(Records from a data source)
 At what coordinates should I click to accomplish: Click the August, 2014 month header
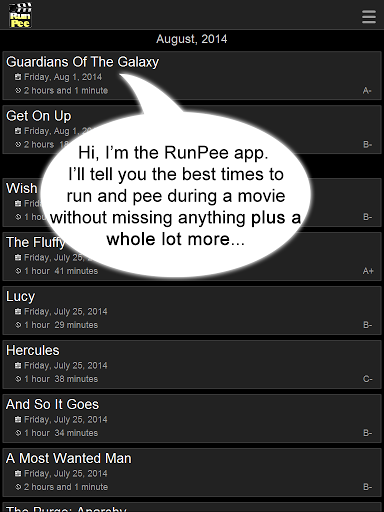[x=192, y=39]
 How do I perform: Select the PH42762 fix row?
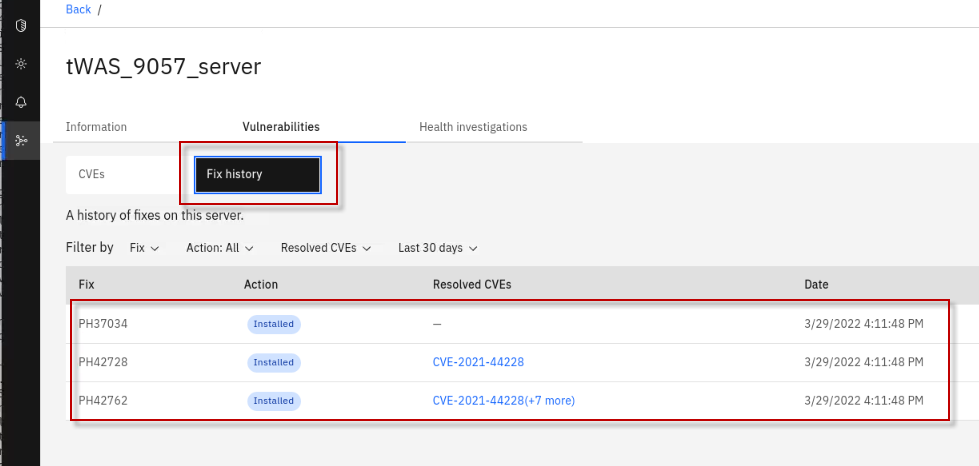click(x=104, y=400)
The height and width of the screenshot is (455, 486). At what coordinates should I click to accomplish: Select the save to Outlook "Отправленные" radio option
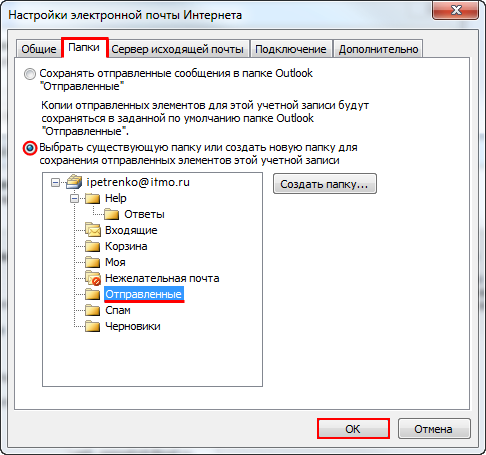pyautogui.click(x=30, y=74)
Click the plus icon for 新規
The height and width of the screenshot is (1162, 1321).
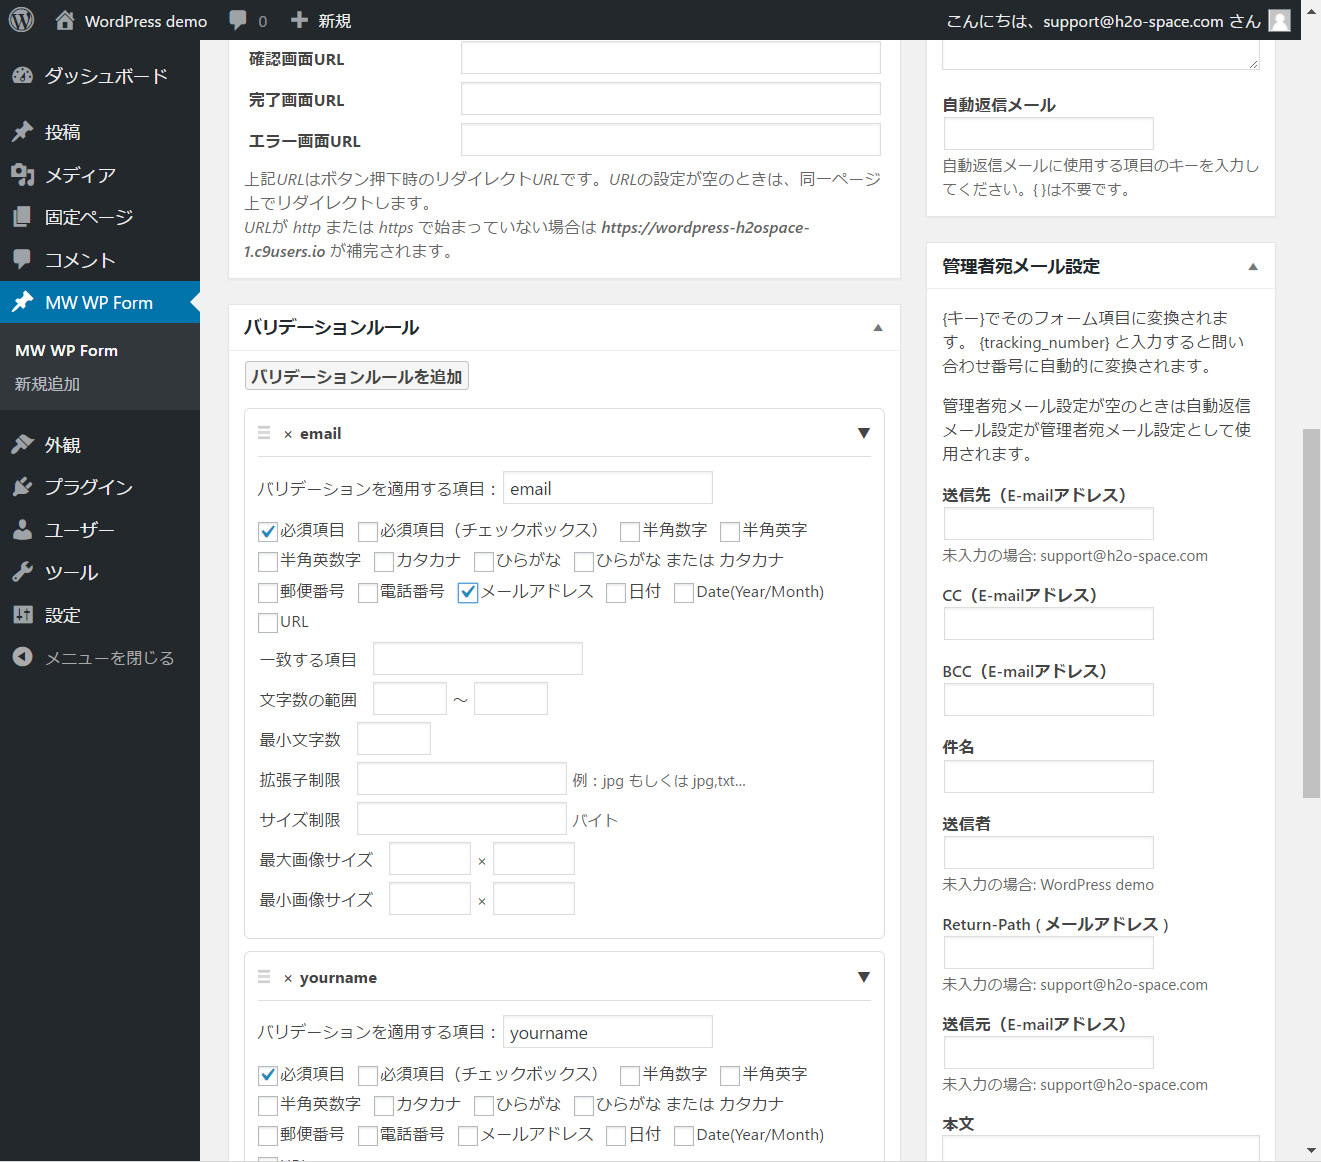(299, 20)
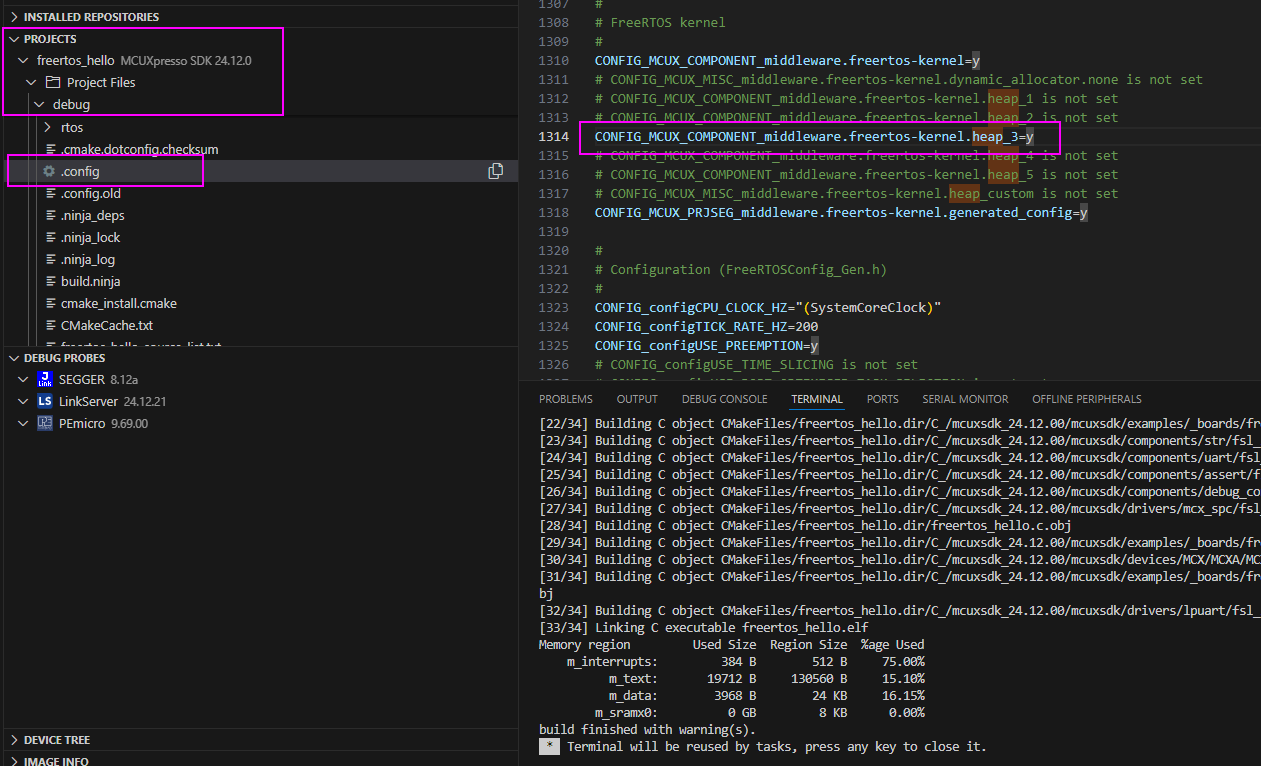Switch to the PROBLEMS tab
1261x766 pixels.
565,398
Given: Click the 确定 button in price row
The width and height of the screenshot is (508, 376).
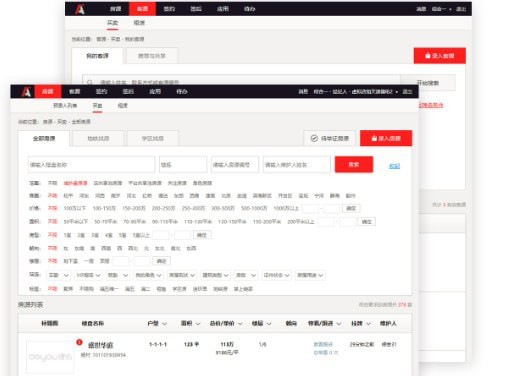Looking at the screenshot, I should pyautogui.click(x=351, y=208).
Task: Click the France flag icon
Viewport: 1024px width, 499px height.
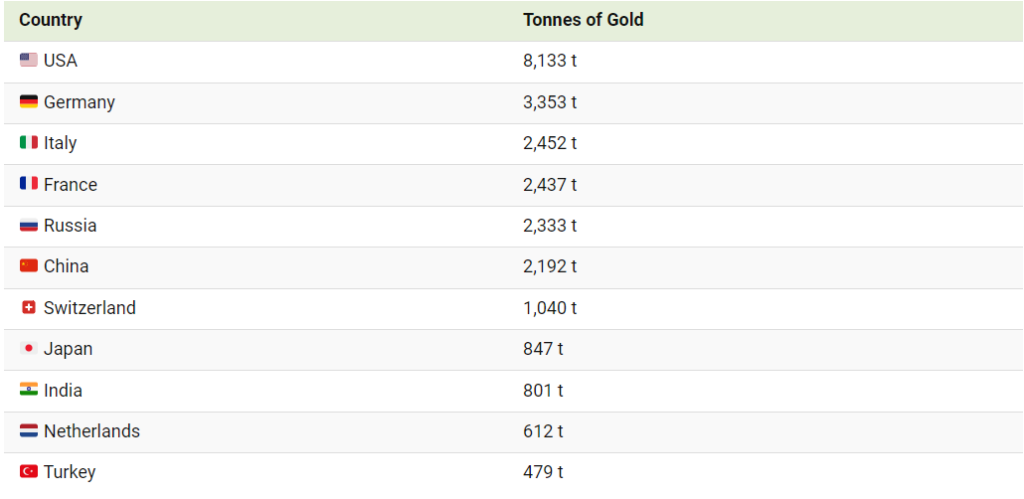Action: pos(28,184)

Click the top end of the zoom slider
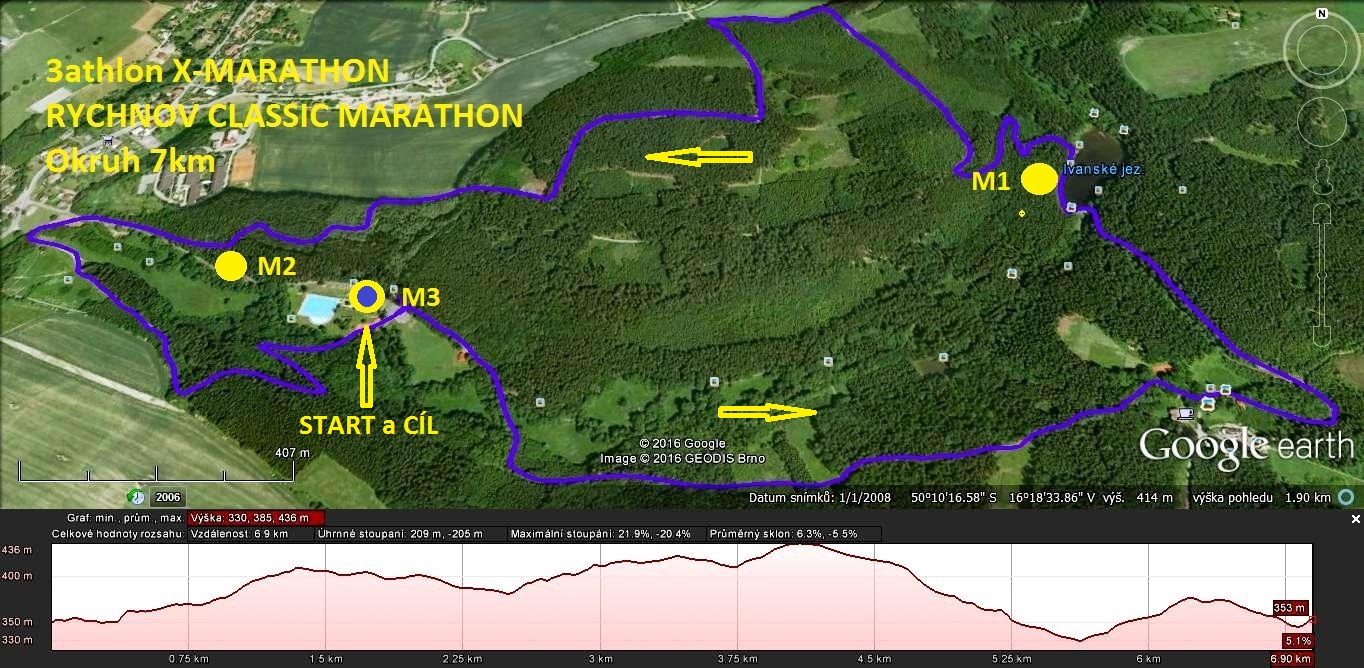(1322, 212)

* _What needs to be done_:
Output every line of the data above verbatim, omitting the pictures.

* _The reply_:
 At what coordinates should I click to accomplish: Click the August, 2014 month header
[x=192, y=39]
 How do I perform: Select the PH42762 fix row?
click(x=104, y=400)
The height and width of the screenshot is (455, 486). At what coordinates should I click to accomplish: Select the save to Outlook "Отправленные" radio option
pyautogui.click(x=30, y=74)
Click the plus icon for 新規
The height and width of the screenshot is (1162, 1321).
(299, 20)
Switch to the PROBLEMS tab
1261x766 pixels.
565,398
Given: Click the 确定 button in price row
The width and height of the screenshot is (508, 376).
Looking at the screenshot, I should pyautogui.click(x=351, y=208).
Task: Click the France flag icon
Viewport: 1024px width, 499px height.
Action: pos(28,184)

Click the top end of the zoom slider
(1322, 212)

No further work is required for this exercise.